Des baleines, empanachées des jets de leurs évents, apparurent au large, et je remarquai que toutes prenaient la route du sud. Il y avait donc lieu d’admettre que la mer s’étendait au loin dans cette direction.

La goélette gagna deux à trois milles, sans essayer d’accroître sa vitesse. Cette côte, vue pour la première fois, se développait-elle du nord-ouest au sud-est ?… aucun doute à ce sujet. Néanmoins, les longues-vues n’en pouvaient saisir aucun détail, — même après trois heures de navigation.

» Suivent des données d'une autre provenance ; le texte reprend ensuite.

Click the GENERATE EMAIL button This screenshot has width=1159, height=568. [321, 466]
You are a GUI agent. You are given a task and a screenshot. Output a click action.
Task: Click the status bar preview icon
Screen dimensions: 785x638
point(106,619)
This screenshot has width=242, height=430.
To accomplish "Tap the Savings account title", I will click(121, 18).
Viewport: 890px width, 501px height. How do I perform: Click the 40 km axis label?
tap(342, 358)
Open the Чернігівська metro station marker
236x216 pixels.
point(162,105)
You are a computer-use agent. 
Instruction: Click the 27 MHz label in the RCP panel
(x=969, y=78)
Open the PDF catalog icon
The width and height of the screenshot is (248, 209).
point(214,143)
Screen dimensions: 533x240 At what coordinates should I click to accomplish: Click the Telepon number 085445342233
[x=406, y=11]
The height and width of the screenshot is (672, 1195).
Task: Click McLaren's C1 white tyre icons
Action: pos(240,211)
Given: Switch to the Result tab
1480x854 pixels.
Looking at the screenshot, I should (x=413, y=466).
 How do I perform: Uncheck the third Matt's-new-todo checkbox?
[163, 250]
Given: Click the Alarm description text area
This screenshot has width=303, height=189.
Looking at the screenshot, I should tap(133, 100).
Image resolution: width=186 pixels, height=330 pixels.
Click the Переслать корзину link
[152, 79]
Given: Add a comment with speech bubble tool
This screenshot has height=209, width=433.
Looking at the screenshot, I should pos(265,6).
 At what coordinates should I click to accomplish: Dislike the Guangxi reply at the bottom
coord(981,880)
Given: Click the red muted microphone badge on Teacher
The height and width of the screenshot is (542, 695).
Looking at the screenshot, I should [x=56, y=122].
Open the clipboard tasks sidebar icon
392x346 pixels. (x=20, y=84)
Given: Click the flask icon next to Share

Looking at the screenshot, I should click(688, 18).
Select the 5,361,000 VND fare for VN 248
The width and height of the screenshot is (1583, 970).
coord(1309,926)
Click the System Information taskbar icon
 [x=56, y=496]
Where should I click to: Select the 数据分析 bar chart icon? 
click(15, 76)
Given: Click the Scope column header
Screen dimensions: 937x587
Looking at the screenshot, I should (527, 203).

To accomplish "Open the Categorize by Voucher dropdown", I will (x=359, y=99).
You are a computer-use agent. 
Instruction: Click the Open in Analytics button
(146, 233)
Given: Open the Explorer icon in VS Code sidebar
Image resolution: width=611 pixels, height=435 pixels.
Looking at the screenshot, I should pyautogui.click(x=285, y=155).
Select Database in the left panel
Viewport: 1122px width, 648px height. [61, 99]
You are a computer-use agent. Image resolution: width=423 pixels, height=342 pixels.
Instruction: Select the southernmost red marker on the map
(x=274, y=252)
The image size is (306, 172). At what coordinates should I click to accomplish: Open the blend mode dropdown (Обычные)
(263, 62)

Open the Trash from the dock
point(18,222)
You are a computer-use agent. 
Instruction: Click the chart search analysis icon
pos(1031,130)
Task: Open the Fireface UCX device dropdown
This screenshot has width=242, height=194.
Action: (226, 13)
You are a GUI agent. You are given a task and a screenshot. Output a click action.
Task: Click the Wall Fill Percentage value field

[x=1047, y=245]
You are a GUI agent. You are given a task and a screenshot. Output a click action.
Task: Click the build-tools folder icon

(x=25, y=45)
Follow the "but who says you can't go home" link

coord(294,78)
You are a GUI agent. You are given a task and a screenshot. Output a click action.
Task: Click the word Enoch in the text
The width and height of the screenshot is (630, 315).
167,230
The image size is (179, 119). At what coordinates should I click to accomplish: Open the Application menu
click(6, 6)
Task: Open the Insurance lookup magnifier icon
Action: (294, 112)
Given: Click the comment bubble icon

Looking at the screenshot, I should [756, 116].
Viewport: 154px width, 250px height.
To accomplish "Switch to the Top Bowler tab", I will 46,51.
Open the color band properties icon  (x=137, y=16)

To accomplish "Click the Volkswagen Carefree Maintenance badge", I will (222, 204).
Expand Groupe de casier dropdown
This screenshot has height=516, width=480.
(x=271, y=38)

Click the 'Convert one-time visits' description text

L’équipage, rassemblé sur le gaillard d’avant, regardait sans laisser voir ses impressions. Jem West, après s’être hissé aux barres du mât de misaine, où il était resté dix minutes en observation, n’avait rien rapporté de précis.

Posté à bâbord, à l’arrière du rouf, accoudé au bastingage, je suivais du regard la ligne du ciel et de la mer dont la circularité s’interrompait seulement à l’est. En ce moment, le bosseman me rejoignit, et, sans autre préparation, me dit :

« Voulez-vous permettre que je vous donne mon idée, monsieur Jeorling ?…

— Donnez, bosseman, sauf à ce que je ne l’adopte point, si elle ne me paraît pas juste, répondis-je.

— Elle l’est, et, à mesure que nous approchons, il faudrait être aveugle pour ne pas s’y ranger.

— Et quelle idée avez-vous ?…

— Que ce n’est point une terre qui se présente devant nous, monsieur Jeorling…

— Vous dites… bosseman ?…

— Regardez attentivement… en mettant un doigt en avant de vos yeux… tenez… par le bossoir de tribord… »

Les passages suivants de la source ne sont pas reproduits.